Thursday, 27 June 2013

If I Never See You Again by Niamh O'Connor

A woman is found murdered with her hand severed in an unoccupied apartment complex where our Detective Jo Birmingham is training for her promotion.  What does the severed hand refers to? Why does somebody go to such great lengths to sever the hand? How did somebody gain access to an unoccupied apartment used for training purposes by the police? Jo feels that this is not the murderers first killing and starts looking for other related cases and finds some. Somebody is using a paragraph from Bible to punish people. What did the murdered woman do to be avenged this way? Is a serial killer on the prowl in Dublin?

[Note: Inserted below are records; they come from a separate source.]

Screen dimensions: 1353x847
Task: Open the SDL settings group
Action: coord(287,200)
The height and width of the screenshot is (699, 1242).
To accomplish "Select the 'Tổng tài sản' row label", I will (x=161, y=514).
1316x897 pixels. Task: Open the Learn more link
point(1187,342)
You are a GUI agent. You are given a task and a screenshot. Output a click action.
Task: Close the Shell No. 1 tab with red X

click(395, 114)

At the home-front, Jo is in the process of separating from her husband and her relationship with her husband is quite complex. And her husband is her boss and they got separated because Jo decided to have a second child sixteen years after the first child. Her husband didn't want the second child. After the separation he went on to have an affair with his secretary. Now after the birth of the child, he is very much there for the child but his affair has created a distance between them. Now he wants to be back. Jo sometimes feel the need for him but she cannot forgive him the affair, and has a nagging feeling that maybe he was seeing his secretary long before they got separated.  Jo's family dynamics with a one year old baby and Sixteen year old playing truancy and her complex relationship with her husband is interesting. 

In the initial crime scene, Jo picks up some money from the wallet of the dead woman. Can't help wondering what is happening here? It's all so matter of fact, I couldn't help wondering if Jo is one of the cops who has turned bad, more so because I read Simon Kernick's Ultimatum before reading this book, and there is a similar scene where the protagonist is tempted to take money from the Crime Scene. You know we live in hard times, everybody is short of money, take some from somewhere,  where nobody is going to miss kind of argument. Thankfully, our Jo ain't like that. Later it is explained why she picked up the money.

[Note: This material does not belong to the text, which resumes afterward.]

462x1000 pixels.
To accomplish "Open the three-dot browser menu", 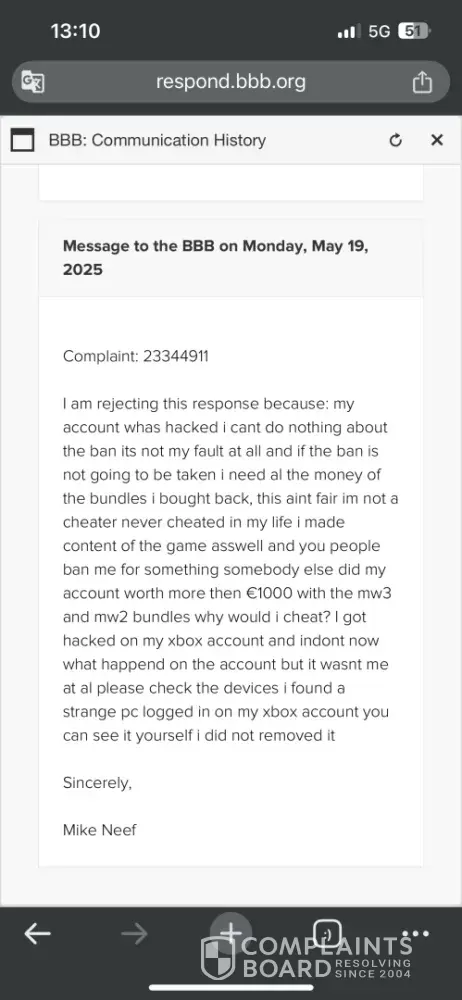I will click(416, 934).
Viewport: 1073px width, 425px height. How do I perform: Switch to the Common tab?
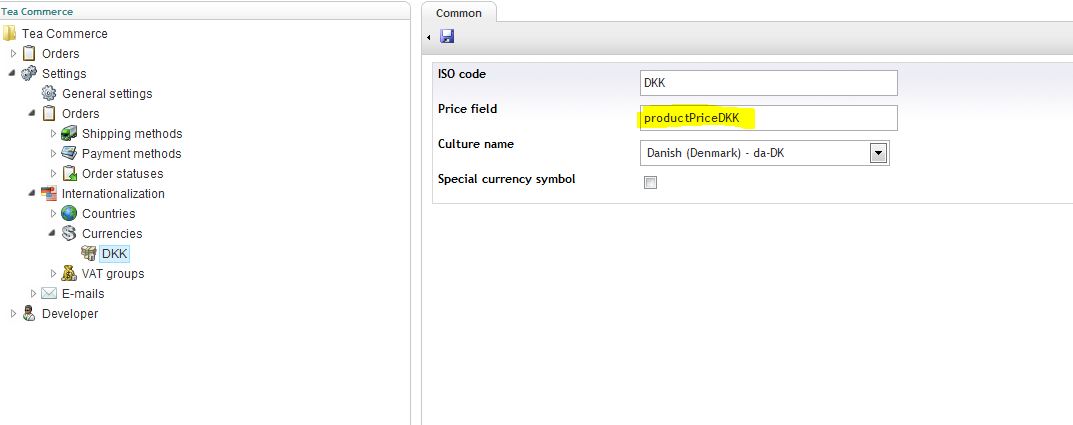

Niamh O'Connor presents an argument against recreational drug use as she points out that this fuels the drug trade which is linked to various other problems including prostitution. The story takes place in Dublin and takes a look into the gangland warfare and drugs- How the organised drug trade creates terror on citizens who want to fight it. There is the case of the journalists whose daughter is kidnapped and returned by the drug-lords as a warning not to publish news. The returned daughter is undergoing psychiatric treatment as she wouldn't talk about what happened to her.  Are these cases related? Like a whodunit the suspicion moves from one key character to another as the truth is finally revealed. I didn't guess the killer and it is a clever mystery all around.

Published in 2010 this is the first book featuring detective Jo Birmingham. A clever mystery!